I love this. President Obama today will hit the Ryan Budget hard, calling it thinly veiled Social Darwinism:
“In this country, broad-based prosperity has never trickled-down from the success of a wealthy few. It has always come from the success of a strong and growing middle class. That’s how a generation who went to college on the GI Bill, including my grandfather, helped build the most prosperous economy the world has ever known. That’s why a CEO like Henry Ford made it his mission to pay his workers enough so they could buy the cars that they made. That’s why studies have shown that countries with less inequality tend to have stronger and steadier economic growth over the long run....
“This Congressional Republican budget, however, is something different altogether. It’s a Trojan Horse. Disguised as deficit reduction plan, it’s really an attempt to impose a radical vision on our country. It’s nothing but thinly-veiled Social Darwinism. It’s antithetical to our entire history as a land of opportunity and upward mobility for everyone who’s willing to work for it — a place where prosperity doesn’t trickle down from the top, but grows outward from the heart of the middle class. And by gutting the very things we need to grow an economy that’s built to last — education and training; research and development — it’s a prescription for decline.”
quoted in WaPo, The Plum Line, Greg Sargent
That is excellent.
To me, that's what our election is about in 2012. The 19th century or the 21st century. Robber-barons or unions.
GoBama!
Update I: For those unfamiliar with Social Darwinism and its history, here's some background:
Social Darwinism is a belief, popular in the late Victorian era in England, America, and elsewhere, which states that the strongest or fittest should survive and flourish in society, while the weak and unfit should be allowed to die. The theory was chiefly expounded by Herbert Spencer, whose ethical philosophies always held an elitist view and received a boost from the application of Darwinian ideas such as adaptation and natural selection.
Spencer and Social Darwinism
Herbert Spencer, the father of Social Darwinism as an ethical theory, was thinking in terms of elitist, "might makes right" sorts of views long before Darwin published his theory.

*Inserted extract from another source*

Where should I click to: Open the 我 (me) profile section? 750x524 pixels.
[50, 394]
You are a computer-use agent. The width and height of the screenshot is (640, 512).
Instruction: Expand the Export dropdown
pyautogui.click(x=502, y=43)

However, Spencer quickly adapted Darwinian ideas to his own ethical theories. The concept of adaptation allowed him to claim that the rich and powerful were better adapted to the social and economic climate of the time, and the concept of natural selection allowed him to argue that it was natural, normal, and proper for the strong to thrive at the expense of the weak. After all, he claimed, that is exactly what goes on in nature every day.

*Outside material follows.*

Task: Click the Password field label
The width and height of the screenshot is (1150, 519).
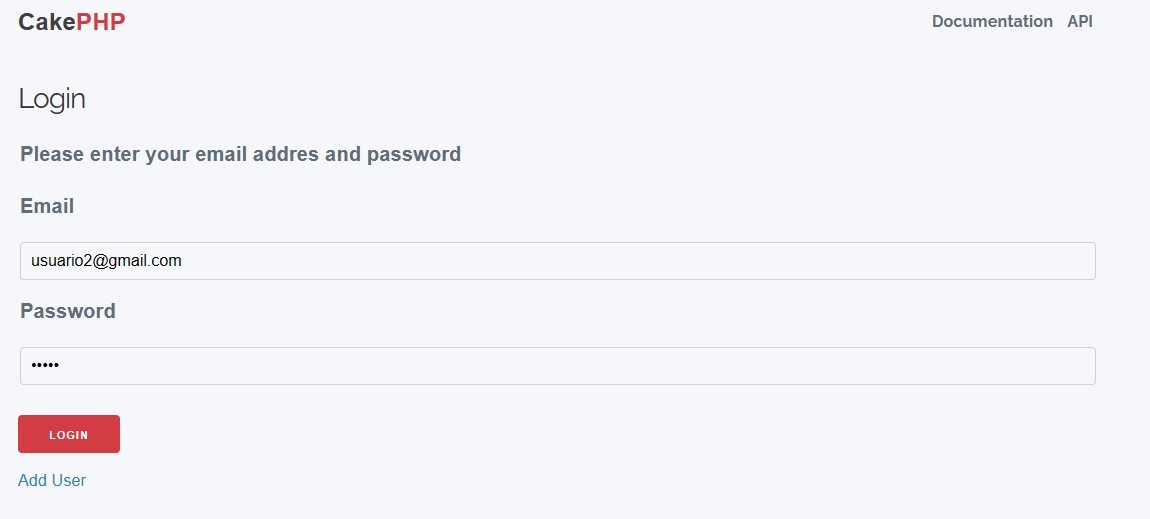Action: pos(68,311)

However, Spencer did not just present his theories as placing humans on a parallel with nature. Not only was survival of the fittest natural, but it was also morally correct. Indeed, some extreme Social Darwinists argued that it was morally incorrect to assist those weaker than oneself, since that would be promoting the survival and possible reproduction of someone who was fundamentally unfit.
Applications of Social Darwinism
Social Darwinism was used to justify numerous exploits which we classify as of dubious moral value today. Colonialism was seen as natural and inevitable, and given justification through Social Darwinian ethics - people saw natives as being weaker and more unfit to survive, and therefore felt justified in seizing land and resources. Social Darwinism applied to military action as well; the argument went that the strongest military would win, and would therefore be the most fit. Casualties on the losing side, of course, were written off as the natural result of their unfit status. Finally, it gave the ethical nod to brutal colonial governments who used oppressive tactics against their subjects.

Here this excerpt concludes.